Which of the following statements is (are) true with respect to the radiograph shown in Figure 4-29? 1. The image exhibits long-scale contrast. 2. The image exhibits a clothing artifact. 3. The image demonstrates motion blur. A. 1 and 2 only B. 1 and 3 only C. 2 and 3 only D. 1, 2, and 3

The correct answer is: (D) The abdomen radiograph shown in the figure demonstrates motion blur. This can be seen particularly in the upper abdomen and in the bowel gas patterns. Motion obliterates spatial resolution. Patients who are in pain often are unable to cooperate as fully as patients who are not in pain. Careful positioning and patient instruction are helpful, but it remains useful to use the shortest exposure time possible. The radiograph also demonstrates good long-scale contrast that enables visualization of many tissue densities. The dark horizontal line across the abdomen is a clothing artifact resulting from a taut elastic underwear waist-band.

Which of the following focal-spot sizes should be employed for magnification radiography? A 0.2 mm B 0.6 mm C 1.2 mm D 2.0 mm

The Correct Answer is: A Proper use of focal spot size is of paramount importance in magnification radiography. A magnified image that is diagnostic can be obtained only by using a fractional focal spot of 0.3 mm or smaller. The amount of blur or geometric unsharpness produced by focal spots that are larger in size render the radiograph undiagnostic

Which of the following technical changes would best serve to remedy the effect of very dissimilar tissue densities? A. Use of short exposure time B. Use of a high-ratio grid C. High-kilovoltage exposure factors D. High milliampere-seconds exposure factors

the The Correct Answer is: C When tissue densities within a part are very dissimilar (e.g., the chest), the radiographic result (especially analog) can be unacceptably high contrast.

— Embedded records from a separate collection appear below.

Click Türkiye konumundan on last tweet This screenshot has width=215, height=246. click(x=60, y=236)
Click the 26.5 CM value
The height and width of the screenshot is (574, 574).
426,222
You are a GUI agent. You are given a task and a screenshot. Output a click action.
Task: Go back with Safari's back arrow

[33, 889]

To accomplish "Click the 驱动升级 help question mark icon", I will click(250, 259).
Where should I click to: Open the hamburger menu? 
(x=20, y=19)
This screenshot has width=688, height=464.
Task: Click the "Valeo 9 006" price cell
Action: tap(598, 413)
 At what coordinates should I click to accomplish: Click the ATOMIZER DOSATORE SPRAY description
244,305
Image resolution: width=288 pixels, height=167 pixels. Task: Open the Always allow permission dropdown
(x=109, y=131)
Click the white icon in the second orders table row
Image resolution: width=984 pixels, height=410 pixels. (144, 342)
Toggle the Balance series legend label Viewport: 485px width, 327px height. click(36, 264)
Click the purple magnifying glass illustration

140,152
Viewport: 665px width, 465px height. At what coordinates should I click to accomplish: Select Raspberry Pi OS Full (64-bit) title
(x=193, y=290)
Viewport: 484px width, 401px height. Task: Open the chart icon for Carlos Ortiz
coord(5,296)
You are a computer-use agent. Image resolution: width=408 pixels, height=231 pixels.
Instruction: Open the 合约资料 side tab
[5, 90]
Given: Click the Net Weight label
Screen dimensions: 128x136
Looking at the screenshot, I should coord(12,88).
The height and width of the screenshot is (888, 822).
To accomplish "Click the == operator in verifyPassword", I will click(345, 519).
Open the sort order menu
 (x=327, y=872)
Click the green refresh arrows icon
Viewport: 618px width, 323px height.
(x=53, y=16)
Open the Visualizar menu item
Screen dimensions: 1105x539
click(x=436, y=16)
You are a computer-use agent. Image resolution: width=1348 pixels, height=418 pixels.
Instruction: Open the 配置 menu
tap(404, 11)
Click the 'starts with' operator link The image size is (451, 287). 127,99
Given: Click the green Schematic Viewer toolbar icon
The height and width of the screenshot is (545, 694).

To "even out" these exposure values and produce a more appropriate scale of grays, exposure factors using high kilovoltage should be employed. The higher the grid ratio, the higher is the resulting contrast. Use of short exposure time is always encouraged to reduce the possibility of motion unsharpness but has no impact on varying tissue densities. Exposure factors using high milliampere-seconds generally result in excessive receptor exposure, frequently obliterating much of the gray scale.